What you are asked to do: Collect each line of the entries that holds the string "computer".
====== Listed records ======
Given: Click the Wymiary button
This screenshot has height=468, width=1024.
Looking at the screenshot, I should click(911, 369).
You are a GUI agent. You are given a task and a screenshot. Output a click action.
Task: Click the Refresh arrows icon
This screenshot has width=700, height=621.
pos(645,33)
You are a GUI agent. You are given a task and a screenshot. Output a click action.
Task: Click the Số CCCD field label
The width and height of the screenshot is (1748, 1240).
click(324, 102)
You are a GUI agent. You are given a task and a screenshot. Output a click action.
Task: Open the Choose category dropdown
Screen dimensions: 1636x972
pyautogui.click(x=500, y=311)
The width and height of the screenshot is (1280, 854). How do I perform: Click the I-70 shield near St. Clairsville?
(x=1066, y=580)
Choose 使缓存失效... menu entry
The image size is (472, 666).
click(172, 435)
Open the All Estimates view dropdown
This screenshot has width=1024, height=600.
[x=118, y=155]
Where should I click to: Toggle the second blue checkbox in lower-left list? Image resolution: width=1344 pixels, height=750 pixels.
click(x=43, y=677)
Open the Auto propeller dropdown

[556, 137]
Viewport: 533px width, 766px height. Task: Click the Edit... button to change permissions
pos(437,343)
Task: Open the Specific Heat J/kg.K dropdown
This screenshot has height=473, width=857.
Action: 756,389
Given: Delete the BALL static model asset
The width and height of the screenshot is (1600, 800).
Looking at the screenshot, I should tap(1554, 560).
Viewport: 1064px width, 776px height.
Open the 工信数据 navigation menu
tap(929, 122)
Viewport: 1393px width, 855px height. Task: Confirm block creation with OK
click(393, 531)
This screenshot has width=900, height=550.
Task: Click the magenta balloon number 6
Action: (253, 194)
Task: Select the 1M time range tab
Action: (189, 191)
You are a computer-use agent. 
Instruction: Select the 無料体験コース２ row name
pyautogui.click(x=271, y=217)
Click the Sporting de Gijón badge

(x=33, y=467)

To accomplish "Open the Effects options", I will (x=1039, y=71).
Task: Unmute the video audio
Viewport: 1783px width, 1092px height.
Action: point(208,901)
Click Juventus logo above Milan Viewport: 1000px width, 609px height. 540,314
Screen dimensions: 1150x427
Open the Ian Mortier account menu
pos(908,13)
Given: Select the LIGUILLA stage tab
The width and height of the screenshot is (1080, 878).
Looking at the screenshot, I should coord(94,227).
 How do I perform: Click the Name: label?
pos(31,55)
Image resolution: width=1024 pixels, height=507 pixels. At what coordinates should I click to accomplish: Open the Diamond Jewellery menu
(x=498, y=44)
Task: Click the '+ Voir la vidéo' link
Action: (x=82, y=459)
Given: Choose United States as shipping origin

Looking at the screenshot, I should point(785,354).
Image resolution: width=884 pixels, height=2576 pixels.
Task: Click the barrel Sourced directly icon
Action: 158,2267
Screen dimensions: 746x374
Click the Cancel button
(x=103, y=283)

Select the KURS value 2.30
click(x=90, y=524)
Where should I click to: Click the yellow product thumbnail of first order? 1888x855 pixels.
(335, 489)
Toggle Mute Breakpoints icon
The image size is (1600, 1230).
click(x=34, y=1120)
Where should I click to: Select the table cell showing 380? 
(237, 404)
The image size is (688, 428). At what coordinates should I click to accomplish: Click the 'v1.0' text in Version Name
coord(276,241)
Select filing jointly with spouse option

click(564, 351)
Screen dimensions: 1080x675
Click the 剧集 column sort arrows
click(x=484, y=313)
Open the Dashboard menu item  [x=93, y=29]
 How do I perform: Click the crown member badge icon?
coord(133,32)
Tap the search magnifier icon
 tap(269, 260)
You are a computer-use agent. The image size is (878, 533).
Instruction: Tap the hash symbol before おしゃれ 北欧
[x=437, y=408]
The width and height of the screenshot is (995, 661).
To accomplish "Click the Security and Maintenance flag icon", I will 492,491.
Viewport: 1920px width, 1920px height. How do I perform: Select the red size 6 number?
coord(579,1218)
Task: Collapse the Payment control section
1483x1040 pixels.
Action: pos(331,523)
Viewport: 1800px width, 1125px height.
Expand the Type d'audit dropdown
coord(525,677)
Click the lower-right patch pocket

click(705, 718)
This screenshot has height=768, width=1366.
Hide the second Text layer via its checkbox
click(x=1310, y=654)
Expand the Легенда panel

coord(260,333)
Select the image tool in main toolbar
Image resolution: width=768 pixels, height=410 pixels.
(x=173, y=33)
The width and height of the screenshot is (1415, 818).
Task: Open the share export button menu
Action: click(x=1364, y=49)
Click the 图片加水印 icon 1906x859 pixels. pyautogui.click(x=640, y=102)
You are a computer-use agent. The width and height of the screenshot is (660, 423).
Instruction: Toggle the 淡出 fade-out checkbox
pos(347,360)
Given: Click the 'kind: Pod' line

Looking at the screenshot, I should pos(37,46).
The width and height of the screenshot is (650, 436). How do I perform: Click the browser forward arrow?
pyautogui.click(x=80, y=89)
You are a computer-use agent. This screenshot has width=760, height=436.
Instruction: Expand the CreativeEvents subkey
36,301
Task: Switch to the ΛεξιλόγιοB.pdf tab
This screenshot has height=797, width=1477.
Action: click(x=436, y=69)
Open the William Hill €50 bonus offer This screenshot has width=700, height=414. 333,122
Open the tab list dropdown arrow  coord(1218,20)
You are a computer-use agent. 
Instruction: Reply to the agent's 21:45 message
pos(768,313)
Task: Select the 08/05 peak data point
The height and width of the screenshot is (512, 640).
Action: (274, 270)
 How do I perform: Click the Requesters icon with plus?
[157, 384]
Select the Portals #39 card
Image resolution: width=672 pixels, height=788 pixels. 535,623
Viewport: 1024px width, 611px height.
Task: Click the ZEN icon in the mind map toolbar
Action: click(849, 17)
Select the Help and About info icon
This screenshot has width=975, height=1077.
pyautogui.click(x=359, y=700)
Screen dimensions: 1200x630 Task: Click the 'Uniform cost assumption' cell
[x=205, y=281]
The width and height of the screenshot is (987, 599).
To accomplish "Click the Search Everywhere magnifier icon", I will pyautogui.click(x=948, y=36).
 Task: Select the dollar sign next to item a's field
======
Response below:
You are a computer-use agent. 
You are a computer-use agent. The image size is (878, 533).
You are a computer-use agent. The width and height of the screenshot is (660, 423).
You are a computer-use agent. This screenshot has width=760, height=436.
You are a computer-use agent. 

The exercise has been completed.